Oilseeds Earnings Strong on Soybean Crushing
Oilseeds operating profit of $358 million represented an increase of $50 million from the same period one year earlier. These numbers exclude a charge for cocoa hedge timing effects of $24 million, or ($0.03) per share, versus a gain of $5 million in the year-ago period.
Crushing and origination operating profit was essentially flat, at $161 million. North American soybean crushing operations benefited from good crush capacity utilization in a favorable margin environment driven by strong domestic and export meal demand. That was offset by lower results in North American softseeds. In South America, soybean crushing operations saw improved utilization, and the logistics network saw increased volumes as it began moving the large harvest to world markets in an improved environment. European results were essentially flat.

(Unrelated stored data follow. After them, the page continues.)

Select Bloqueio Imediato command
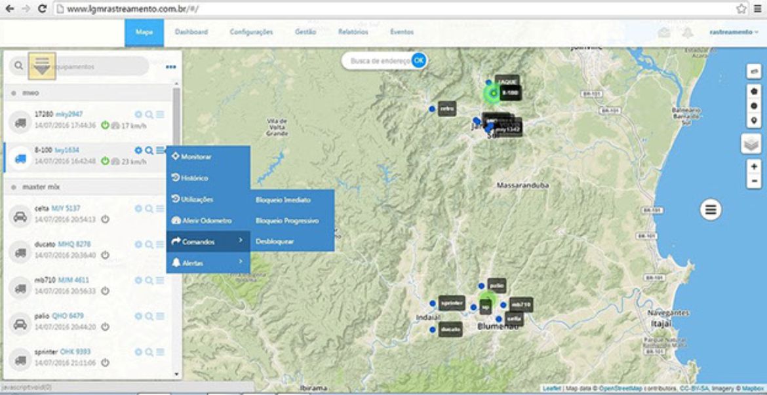The height and width of the screenshot is (395, 767). 283,200
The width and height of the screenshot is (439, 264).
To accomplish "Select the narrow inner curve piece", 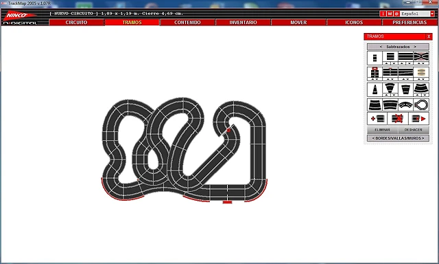I will (x=375, y=89).
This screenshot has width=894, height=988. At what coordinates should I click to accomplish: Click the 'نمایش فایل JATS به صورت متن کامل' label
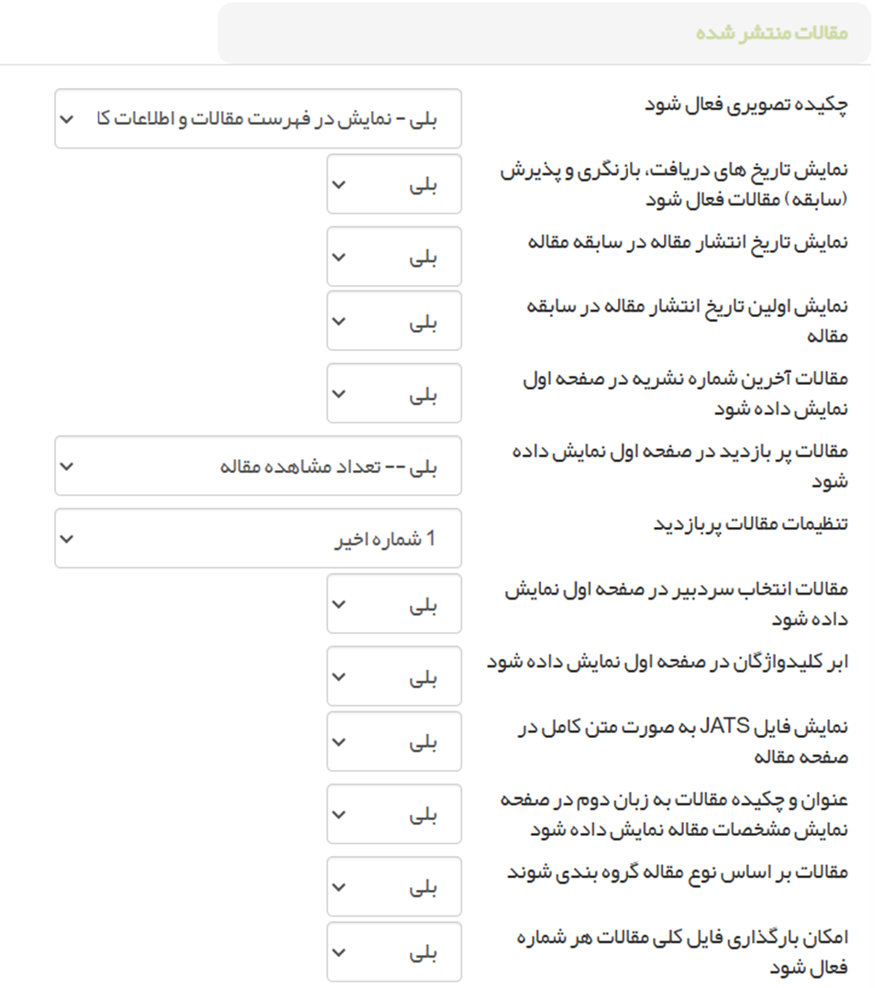coord(686,741)
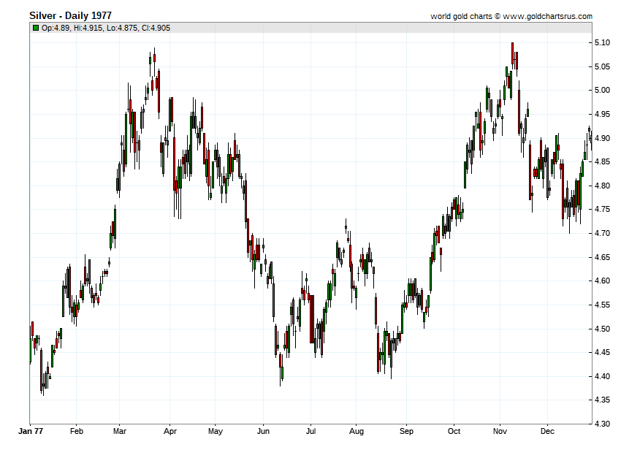
Task: Click the 5.10 price level label
Action: [602, 43]

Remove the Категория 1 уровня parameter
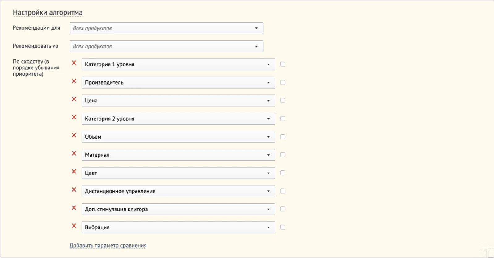click(x=74, y=63)
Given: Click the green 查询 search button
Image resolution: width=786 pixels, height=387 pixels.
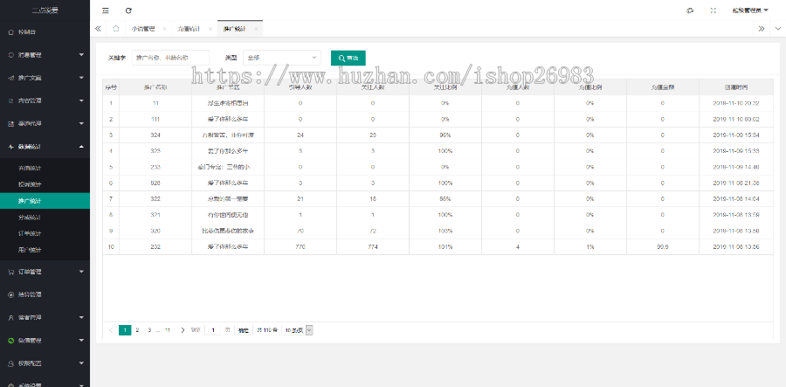Looking at the screenshot, I should coord(348,58).
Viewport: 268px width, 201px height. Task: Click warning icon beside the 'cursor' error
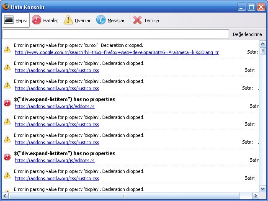(x=7, y=49)
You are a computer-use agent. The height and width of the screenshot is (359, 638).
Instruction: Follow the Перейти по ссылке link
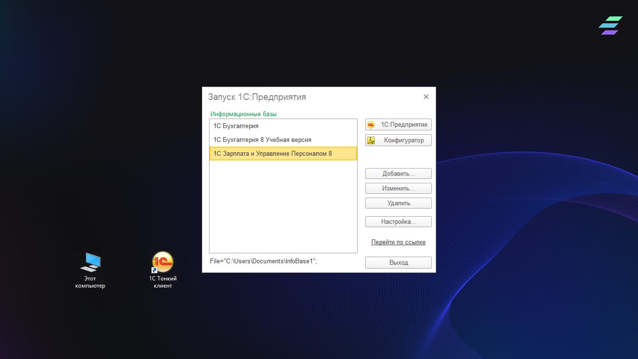pos(398,242)
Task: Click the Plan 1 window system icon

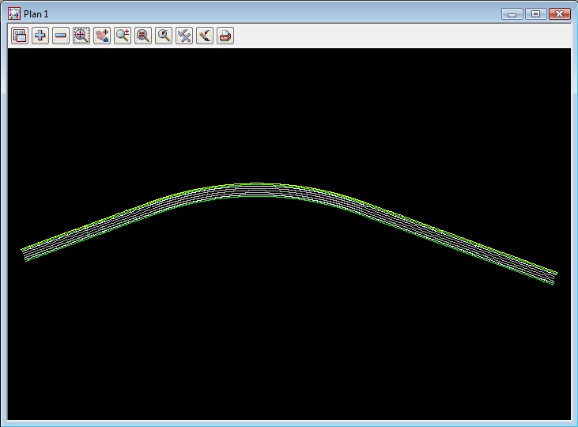Action: click(14, 13)
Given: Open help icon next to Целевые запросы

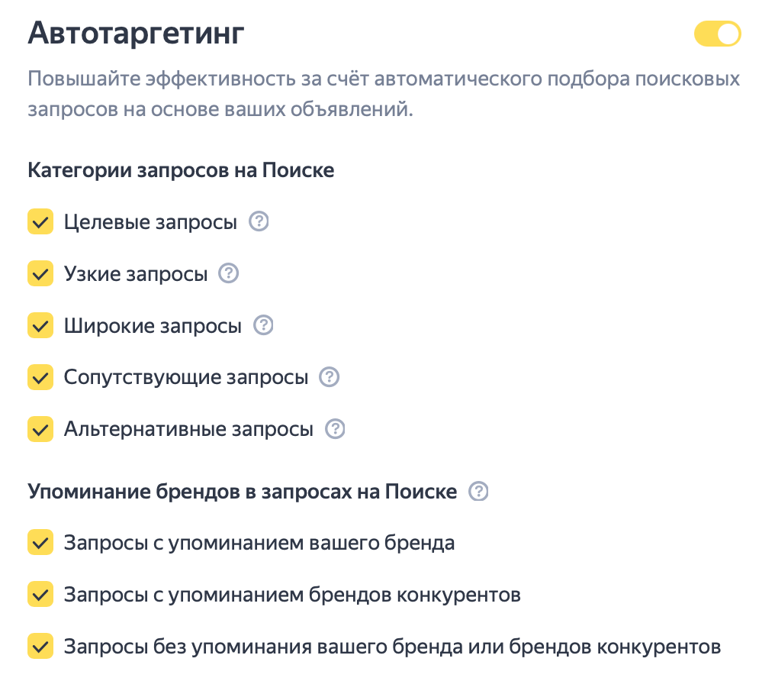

Refining, packaging, biodiesel and other generated a profit of $113 million for the quarter, up $5 million as improved European biodiesel results offset a decline in North America due to the absence of $20 million in biodiesel tax credits recorded in the year-ago period.
Cocoa and other earned $30 million in the quarter, up $57 million from the year-ago period, as the margin environment in the cocoa business continued to improve.
Oilseeds results in Asia for the quarter were down $17 million from the same period last year, principally reflecting ADM’s share of lower results from Wilmar International Limited.
Corn Processing Results Improved on Strong Ethanol Margin Environment
Corn processing operating profit of $261 million represented an increase of $64 million from the same period one year earlier. These numbers exclude negative timing effects of $65 million, or ($0.06) per share, versus a loss of $44 million, or ($0.04) per share, in the year-ago period.
Sweeteners and starches results declined $13 million to $107 million, with overall sales volumes for the quarter down slightly.
Bioproducts results increased $77 million to $154 million. Strong export demand and lower industry production volumes combined to drive a steadily improving margin environment throughout the quarter.
Agricultural Services Weak Amid Lack of Margin Opportunities
Agricultural Services operating profit was $153 million, similar to the year-ago period. Results for the quarter include the recovery of about $20 million of a previously established loss provision.
Merchandising and handling earnings declined $17 million to $69 million, as margins were limited both by inverted corn, soybean and wheat markets and by increased costs that were exacerbated by weather.
Transportation results recovered $27 million to $33 million. Pent-up barge freight demand caused by the harsh U.S. winter pushed freight rates up significantly as river traffic returned in March.
Milling and other results declined $8 million to $51 million as a lack of the seasonal carry in the wheat futures market reduced grain and feed merchandising opportunities.
Other Items of Note
This quarter’s effective tax rate was 27 percent, versus 28 percent in the same period last year.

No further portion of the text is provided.